[Start Provided passage]

Super-Resolving Blurry Images with Events
Abstract
Super-resolution from motion-blurred images poses a significant challenge due to the combined effects of motion blur and low spatial resolution. To address this challenge, this paper introduces an Event-based Blurry Super Resolution Network (EBSR-Net), which leverages the high temporal resolution of events to mitigate motion blur and improve high-resolution image prediction. Specifically, we propose a multi-scale center-surround event representation to fully capture motion and texture information inherent in events. Additionally, we design a symmetric cross-modal attention module to fully exploit the complementarity between blurry images and events. Furthermore, we introduce an intermodal residual group composed of several residual dense Swin Transformer blocks, each incorporating multiple Swin Transformer layers and a residual connection, to extract global context and facilitate inter-block feature aggregation. Extensive experiments show that our method compares favorably against state-of-the-art approaches and achieves remarkable performance.
Index Terms:
Motion Deblurring, Super-Resolution, Event CameraI Introduction
Motion blurs often lead to significant performance degradation in Super Resolution (SR) tasks, characterized by motion ambiguities and texture erasure, which poses a substantial challenge for downstream tasks, e.g., autonomous driving [1], visual detection and tracking [2, 3], and visual SLAM [4, 5].

[End Provided passage]
[Start Data provided]

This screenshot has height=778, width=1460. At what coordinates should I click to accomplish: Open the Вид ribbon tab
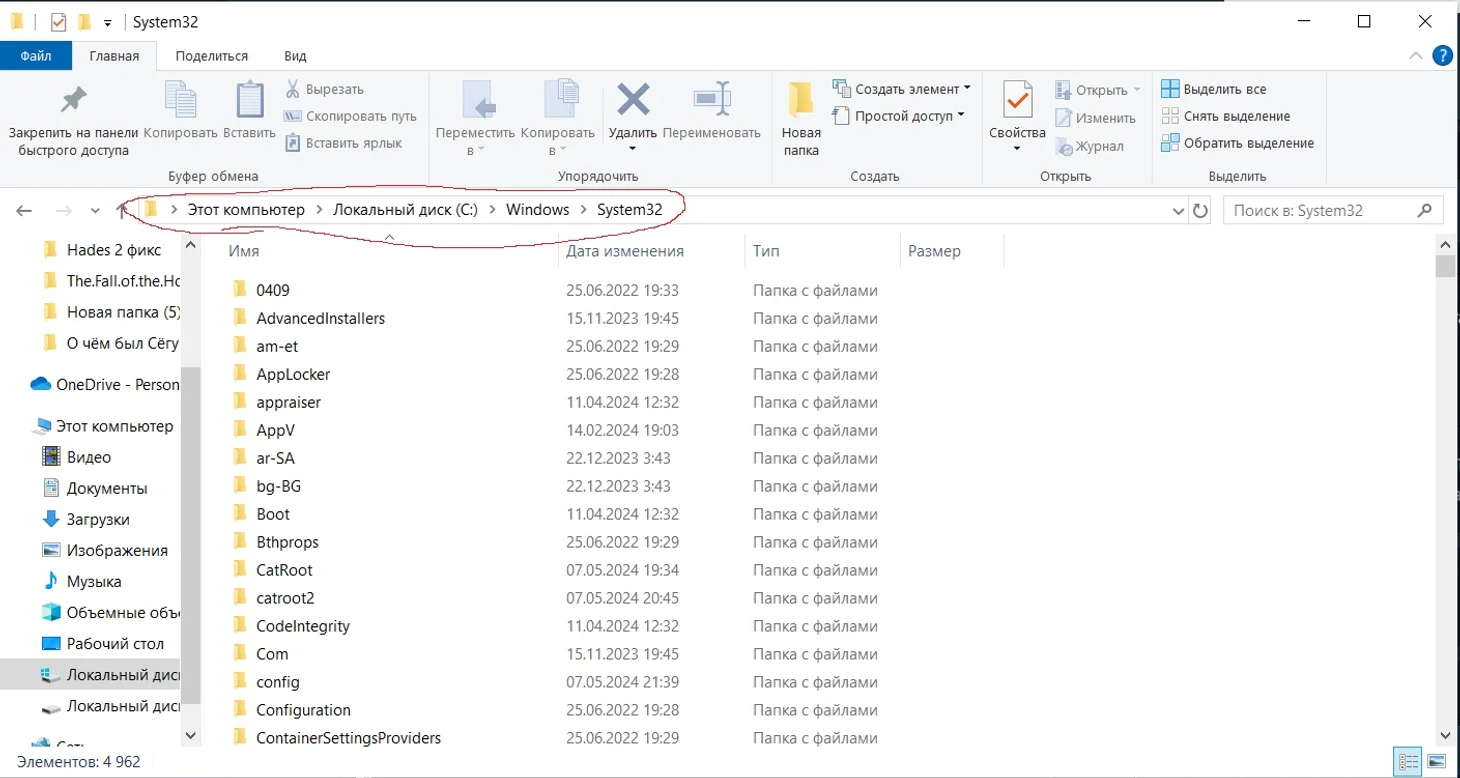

[End Data provided]

The task:
In the passage on super-resolving blurry images with events, what is the intermodal residual group made of?

Result for this exercise:
Several residual dense Swin Transformer blocks, each with multiple Swin Transformer layers and a residual connection.